*Document extract:*
= Beginning of Section =

The logic is: NavTalk does not call the large model directly. Instead, it sends the speech-recognized text to MQTT. The OpenClaw bridge subscribes to that input topic, processes the request, and publishes the reply back to an output topic. NavTalk receives the text, then handles TTS and digital human lip sync.

Step 9: End-to-End Test

At the end of the video, the author performs a full demo. He says “Please tell me a story” to the USB audio device. The system completes the following steps:

1. The USB audio card captures the voice.
2. The speech module on the RDK X5 converts the voice into text.
3. The text is sent to OpenClaw through MQTT.
4. OpenClaw calls the configured OpenAI model to generate a reply.
5. The reply text is sent back to NavTalk through MQTT.
6. NavTalk generates speech and drives the digital human lip sync.
7. The small display shows the digital human telling a story.

= End of Section =

*Entries supplied:*
= Beginning of Section =

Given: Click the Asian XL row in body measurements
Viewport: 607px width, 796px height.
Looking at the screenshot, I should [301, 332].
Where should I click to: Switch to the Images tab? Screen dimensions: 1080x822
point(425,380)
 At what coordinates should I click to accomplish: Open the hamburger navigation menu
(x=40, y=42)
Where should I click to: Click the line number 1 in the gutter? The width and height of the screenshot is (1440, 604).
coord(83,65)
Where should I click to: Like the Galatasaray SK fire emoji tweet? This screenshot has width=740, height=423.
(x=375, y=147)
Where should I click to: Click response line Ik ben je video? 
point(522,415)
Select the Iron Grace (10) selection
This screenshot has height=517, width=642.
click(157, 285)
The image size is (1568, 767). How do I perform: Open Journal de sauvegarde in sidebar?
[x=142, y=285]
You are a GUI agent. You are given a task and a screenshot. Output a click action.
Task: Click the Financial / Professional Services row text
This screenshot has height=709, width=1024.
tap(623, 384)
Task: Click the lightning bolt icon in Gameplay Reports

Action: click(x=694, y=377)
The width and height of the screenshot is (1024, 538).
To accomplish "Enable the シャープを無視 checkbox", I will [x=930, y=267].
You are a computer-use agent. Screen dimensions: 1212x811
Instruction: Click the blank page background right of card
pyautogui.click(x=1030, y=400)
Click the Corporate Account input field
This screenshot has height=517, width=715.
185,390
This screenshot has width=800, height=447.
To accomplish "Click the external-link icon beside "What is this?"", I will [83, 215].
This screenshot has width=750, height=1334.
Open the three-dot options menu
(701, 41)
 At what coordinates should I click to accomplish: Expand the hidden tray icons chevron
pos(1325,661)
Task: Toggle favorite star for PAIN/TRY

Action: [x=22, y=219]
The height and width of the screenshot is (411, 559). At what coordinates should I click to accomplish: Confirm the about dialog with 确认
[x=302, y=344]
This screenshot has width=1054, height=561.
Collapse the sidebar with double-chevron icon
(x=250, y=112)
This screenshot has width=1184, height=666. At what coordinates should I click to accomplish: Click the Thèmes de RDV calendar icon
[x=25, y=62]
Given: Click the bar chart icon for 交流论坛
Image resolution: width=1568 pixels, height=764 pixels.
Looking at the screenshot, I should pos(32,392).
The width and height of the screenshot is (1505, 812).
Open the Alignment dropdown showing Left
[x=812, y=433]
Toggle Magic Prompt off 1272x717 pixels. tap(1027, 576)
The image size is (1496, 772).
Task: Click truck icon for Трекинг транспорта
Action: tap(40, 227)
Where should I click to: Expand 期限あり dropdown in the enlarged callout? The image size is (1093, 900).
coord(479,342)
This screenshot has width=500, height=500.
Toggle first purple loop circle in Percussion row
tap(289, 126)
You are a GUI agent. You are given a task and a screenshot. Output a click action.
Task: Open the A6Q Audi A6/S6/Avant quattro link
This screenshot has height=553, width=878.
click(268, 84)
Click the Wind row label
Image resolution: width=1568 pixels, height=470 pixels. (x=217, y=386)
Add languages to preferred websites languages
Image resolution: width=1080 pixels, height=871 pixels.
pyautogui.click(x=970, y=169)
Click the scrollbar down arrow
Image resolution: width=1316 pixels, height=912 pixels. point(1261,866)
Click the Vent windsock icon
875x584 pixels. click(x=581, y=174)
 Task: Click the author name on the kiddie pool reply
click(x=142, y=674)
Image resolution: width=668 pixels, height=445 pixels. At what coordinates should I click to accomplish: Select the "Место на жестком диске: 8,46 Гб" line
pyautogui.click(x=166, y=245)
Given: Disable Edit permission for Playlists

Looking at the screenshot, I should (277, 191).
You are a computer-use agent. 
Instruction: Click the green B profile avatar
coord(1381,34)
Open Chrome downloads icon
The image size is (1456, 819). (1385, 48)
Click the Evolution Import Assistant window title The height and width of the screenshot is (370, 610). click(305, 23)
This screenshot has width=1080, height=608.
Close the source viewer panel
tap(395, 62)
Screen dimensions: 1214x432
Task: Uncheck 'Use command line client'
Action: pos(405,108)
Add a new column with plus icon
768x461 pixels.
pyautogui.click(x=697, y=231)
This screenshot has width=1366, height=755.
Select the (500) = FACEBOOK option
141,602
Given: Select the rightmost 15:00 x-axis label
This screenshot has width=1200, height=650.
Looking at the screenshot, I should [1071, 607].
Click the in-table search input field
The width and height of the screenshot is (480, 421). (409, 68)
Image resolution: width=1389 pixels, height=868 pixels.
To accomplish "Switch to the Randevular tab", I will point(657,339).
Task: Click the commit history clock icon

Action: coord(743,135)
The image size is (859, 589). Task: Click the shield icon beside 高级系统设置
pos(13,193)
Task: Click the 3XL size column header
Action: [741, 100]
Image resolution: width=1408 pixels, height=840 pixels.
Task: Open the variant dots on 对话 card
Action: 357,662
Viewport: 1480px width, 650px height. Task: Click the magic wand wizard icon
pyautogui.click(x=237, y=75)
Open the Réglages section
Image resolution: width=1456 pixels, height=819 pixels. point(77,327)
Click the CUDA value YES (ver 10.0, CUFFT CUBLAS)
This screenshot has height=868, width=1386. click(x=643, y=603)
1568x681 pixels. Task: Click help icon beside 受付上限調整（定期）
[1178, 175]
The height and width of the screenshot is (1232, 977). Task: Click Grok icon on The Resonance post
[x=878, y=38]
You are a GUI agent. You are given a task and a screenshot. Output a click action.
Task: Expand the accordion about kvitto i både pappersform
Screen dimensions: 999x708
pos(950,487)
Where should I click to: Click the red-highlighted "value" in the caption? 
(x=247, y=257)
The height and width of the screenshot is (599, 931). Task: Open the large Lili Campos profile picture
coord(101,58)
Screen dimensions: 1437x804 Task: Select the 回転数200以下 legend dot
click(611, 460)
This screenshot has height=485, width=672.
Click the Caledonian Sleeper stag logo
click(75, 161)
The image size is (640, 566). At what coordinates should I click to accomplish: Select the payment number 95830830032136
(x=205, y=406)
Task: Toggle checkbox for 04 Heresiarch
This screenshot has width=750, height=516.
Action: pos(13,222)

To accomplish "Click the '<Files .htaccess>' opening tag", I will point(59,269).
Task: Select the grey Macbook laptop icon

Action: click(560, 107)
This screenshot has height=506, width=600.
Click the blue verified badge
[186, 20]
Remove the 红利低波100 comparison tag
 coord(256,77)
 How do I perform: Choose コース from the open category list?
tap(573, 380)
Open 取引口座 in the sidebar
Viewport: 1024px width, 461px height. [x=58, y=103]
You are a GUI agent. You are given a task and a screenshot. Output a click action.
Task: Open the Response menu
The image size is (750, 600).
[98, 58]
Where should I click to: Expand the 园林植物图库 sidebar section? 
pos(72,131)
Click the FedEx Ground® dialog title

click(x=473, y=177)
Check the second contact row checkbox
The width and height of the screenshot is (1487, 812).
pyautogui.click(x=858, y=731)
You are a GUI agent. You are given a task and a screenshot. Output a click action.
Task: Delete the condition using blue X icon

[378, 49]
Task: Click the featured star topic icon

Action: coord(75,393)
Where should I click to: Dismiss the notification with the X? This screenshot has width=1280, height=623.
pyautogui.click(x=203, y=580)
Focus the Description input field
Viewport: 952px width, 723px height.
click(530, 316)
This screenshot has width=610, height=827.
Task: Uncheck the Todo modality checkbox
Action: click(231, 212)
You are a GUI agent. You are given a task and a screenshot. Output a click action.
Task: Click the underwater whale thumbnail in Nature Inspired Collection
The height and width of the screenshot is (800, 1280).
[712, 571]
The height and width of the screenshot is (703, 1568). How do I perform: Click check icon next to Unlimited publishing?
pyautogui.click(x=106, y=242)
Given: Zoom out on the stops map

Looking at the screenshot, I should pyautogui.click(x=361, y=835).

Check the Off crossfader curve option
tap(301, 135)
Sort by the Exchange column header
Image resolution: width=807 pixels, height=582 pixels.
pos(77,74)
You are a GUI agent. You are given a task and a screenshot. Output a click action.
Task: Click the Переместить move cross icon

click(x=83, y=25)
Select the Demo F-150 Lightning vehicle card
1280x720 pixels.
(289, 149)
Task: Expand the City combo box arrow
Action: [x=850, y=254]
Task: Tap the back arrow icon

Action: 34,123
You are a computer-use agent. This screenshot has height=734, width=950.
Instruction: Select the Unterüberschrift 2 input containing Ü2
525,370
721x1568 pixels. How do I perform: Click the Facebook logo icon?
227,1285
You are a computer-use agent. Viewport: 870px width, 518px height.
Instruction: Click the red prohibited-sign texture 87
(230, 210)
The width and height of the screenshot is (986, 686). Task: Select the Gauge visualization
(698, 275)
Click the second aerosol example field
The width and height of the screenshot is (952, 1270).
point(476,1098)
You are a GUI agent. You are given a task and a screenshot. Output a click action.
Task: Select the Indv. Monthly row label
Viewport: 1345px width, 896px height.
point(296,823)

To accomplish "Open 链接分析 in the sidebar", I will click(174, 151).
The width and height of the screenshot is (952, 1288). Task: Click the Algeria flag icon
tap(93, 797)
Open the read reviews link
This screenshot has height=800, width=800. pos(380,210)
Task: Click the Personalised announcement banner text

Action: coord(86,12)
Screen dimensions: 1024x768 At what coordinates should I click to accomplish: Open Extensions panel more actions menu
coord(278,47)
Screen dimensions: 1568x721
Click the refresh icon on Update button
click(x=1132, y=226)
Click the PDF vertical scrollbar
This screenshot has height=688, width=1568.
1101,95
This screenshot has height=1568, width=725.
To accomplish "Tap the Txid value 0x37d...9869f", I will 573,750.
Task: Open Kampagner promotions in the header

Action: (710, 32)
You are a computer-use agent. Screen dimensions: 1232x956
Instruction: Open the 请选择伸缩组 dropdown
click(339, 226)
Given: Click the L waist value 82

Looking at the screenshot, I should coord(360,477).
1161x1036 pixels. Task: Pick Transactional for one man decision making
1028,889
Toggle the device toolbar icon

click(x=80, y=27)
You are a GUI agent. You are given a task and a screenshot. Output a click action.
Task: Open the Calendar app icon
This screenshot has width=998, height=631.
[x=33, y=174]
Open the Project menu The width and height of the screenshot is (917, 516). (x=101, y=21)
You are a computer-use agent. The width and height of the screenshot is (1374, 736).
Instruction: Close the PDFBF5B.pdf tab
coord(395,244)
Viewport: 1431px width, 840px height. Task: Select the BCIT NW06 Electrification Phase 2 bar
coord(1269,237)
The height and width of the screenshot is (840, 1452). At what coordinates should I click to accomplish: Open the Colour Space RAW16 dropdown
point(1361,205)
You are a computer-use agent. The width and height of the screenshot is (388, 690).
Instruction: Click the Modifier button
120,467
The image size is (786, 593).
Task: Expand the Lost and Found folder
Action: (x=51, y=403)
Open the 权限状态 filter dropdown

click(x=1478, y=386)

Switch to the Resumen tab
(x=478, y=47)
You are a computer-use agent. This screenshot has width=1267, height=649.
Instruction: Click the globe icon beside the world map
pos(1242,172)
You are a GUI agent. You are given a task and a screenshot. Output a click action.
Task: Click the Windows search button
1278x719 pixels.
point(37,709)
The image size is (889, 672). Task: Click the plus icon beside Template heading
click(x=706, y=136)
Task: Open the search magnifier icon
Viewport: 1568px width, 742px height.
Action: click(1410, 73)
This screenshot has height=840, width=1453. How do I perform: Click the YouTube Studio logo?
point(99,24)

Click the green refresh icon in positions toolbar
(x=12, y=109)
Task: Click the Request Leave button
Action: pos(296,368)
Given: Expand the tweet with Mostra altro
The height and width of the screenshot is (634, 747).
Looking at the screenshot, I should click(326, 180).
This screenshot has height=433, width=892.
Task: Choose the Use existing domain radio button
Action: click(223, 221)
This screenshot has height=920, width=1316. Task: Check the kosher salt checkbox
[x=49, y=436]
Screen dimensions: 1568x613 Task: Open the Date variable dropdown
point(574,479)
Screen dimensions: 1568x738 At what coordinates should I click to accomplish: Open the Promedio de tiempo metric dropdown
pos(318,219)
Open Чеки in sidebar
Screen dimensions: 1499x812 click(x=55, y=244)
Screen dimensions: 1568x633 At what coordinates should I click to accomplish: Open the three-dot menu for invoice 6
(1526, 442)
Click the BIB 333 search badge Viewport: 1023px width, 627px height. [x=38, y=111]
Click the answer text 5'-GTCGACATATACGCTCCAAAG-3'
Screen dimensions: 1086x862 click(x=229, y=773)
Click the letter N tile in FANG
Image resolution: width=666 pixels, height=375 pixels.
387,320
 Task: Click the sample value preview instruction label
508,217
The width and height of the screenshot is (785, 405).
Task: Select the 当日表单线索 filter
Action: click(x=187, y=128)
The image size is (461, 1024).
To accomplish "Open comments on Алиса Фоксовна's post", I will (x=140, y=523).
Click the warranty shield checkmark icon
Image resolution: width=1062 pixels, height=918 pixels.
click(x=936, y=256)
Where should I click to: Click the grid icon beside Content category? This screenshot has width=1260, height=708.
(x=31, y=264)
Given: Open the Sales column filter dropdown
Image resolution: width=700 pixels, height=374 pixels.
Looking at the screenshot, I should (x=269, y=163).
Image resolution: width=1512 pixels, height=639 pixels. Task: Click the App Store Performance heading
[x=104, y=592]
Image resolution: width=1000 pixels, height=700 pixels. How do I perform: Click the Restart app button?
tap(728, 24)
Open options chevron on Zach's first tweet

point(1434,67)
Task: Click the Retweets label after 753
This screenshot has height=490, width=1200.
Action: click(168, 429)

= End of Section =

*Work request 1:*
Answer these questions about the NavTalk and OpenClaw setup text, one line each:
(a) Which topic does the OpenClaw bridge subscribe to?
(b) What does the author say to the USB audio device in the demo?
(c) What on the RDK X5 converts the voice into text?
*Work request 2:* Carry on the NavTalk and OpenClaw setup text, picking up after its final step.

*Task answer 1:*
(a) The input topic.
(b) "Please tell me a story."
(c) The speech module.

*Task answer 2:*
The final screen shows the NavTalk digital human. The RDK X5, small display, and audio input device form a complete desktop AI companion:

Key Hardware Notes

1. Do not connect only HDMI to the small display

Many small HDMI displays require separate power in addition to the HDMI signal cable. Some displays also need an extra USB data cable if touch input is supported. In the video, the display has a blue adapter board and multiple cables behind it, which means it is not a module that can fully work with HDMI alone.

2. The USB audio device must be recognized by the system

Voice is the main interaction entry point for this project. If the USB audio card is not recognized by the RDK X5, the later STT, MQTT, and OpenClaw stages will not receive valid input. After connecting the hardware, first confirm the input device in the system audio settings, then run the end-to-end test.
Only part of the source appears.